### Exercise objective
Output only this range of the data below: the line that contains "This screenshot has height=1546, width=2380." through the final line, both ends included, each retyped exactly.

====== Records shown ======

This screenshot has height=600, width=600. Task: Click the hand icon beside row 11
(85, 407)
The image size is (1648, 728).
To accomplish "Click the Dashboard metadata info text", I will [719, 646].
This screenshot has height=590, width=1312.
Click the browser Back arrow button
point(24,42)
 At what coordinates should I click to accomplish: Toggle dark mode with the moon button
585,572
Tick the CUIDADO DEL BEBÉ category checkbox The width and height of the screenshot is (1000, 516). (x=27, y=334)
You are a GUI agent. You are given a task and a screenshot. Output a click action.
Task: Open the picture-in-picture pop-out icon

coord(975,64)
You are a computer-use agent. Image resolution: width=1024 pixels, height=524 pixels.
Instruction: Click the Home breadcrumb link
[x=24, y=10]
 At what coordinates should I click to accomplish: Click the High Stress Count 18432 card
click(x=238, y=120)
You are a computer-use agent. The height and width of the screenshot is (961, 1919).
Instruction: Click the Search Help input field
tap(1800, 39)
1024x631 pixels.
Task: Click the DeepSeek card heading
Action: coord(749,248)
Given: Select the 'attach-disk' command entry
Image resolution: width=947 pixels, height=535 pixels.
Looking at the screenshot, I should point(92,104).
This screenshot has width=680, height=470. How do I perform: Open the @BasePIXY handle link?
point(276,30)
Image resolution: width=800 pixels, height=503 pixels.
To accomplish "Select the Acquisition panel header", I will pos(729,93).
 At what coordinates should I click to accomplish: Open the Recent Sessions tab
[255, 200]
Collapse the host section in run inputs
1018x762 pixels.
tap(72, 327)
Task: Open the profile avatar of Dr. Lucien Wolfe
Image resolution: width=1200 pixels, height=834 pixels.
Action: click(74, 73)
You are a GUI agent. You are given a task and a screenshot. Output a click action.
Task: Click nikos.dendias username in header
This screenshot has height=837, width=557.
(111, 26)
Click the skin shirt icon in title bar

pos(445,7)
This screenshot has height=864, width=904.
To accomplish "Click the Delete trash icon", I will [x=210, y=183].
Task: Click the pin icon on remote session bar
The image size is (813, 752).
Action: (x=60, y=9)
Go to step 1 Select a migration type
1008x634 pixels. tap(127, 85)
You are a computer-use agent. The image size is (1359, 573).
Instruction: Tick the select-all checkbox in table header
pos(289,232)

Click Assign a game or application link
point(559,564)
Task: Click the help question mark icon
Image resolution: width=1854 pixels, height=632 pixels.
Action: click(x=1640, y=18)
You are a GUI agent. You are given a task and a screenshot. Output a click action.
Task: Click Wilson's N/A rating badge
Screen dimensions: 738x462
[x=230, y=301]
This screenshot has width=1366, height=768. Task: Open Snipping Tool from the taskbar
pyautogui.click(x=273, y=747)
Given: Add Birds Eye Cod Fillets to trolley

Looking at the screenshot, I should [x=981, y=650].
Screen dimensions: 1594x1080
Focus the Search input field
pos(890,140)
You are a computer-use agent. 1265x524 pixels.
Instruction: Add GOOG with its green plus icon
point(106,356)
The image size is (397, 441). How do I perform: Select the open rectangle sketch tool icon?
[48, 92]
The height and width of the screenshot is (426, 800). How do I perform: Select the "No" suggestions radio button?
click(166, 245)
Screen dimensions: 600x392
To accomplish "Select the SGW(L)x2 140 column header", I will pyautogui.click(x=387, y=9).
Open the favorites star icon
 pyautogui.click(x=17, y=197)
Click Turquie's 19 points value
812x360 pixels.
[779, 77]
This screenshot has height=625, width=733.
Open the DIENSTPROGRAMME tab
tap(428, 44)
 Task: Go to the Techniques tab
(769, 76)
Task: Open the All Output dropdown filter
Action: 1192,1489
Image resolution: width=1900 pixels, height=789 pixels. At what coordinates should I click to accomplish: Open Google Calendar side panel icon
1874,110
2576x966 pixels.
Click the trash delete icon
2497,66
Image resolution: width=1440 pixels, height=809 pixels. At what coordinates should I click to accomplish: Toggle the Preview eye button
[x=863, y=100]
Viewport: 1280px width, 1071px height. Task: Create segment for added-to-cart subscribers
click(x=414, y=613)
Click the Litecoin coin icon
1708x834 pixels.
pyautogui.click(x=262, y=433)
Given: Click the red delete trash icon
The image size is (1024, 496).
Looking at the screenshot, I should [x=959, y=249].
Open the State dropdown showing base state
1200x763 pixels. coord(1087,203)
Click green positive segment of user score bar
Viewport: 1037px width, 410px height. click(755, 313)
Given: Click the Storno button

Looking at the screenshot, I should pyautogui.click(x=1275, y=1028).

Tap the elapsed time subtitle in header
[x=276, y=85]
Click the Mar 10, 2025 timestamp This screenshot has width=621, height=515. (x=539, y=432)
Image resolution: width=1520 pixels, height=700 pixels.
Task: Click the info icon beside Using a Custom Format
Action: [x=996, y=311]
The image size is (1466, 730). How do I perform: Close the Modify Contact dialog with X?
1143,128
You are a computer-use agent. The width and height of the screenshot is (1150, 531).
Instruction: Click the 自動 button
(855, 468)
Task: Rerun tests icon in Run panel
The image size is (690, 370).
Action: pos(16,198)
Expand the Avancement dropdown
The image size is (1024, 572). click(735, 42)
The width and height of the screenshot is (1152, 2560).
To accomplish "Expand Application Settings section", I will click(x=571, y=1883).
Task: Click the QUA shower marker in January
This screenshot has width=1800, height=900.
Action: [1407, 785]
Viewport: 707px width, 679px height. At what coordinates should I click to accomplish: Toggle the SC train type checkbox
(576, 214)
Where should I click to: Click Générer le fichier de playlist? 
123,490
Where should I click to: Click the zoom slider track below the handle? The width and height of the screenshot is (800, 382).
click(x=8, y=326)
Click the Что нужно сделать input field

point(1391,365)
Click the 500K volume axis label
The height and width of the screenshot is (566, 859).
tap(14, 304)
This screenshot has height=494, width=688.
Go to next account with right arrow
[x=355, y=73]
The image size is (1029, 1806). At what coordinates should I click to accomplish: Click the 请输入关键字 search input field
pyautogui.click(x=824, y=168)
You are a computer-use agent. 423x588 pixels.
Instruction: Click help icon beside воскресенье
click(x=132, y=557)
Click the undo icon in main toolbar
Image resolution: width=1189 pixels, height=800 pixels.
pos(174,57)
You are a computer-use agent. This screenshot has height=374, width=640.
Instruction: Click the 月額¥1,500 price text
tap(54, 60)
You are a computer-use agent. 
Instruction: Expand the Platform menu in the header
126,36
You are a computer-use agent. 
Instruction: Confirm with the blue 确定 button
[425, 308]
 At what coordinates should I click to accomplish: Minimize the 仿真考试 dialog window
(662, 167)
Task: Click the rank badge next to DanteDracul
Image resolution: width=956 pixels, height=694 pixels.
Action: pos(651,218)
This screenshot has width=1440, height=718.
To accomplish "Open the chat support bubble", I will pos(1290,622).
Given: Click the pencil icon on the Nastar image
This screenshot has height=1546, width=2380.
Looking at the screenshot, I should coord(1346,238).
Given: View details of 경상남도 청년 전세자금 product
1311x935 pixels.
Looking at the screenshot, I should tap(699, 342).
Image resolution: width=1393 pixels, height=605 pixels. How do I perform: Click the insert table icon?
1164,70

======

### Answer for this exercise
This screenshot has height=1546, width=2380.
Looking at the screenshot, I should coord(1346,238).
Given: View details of 경상남도 청년 전세자금 product
1311x935 pixels.
Looking at the screenshot, I should tap(699, 342).
Image resolution: width=1393 pixels, height=605 pixels. How do I perform: Click the insert table icon?
1164,70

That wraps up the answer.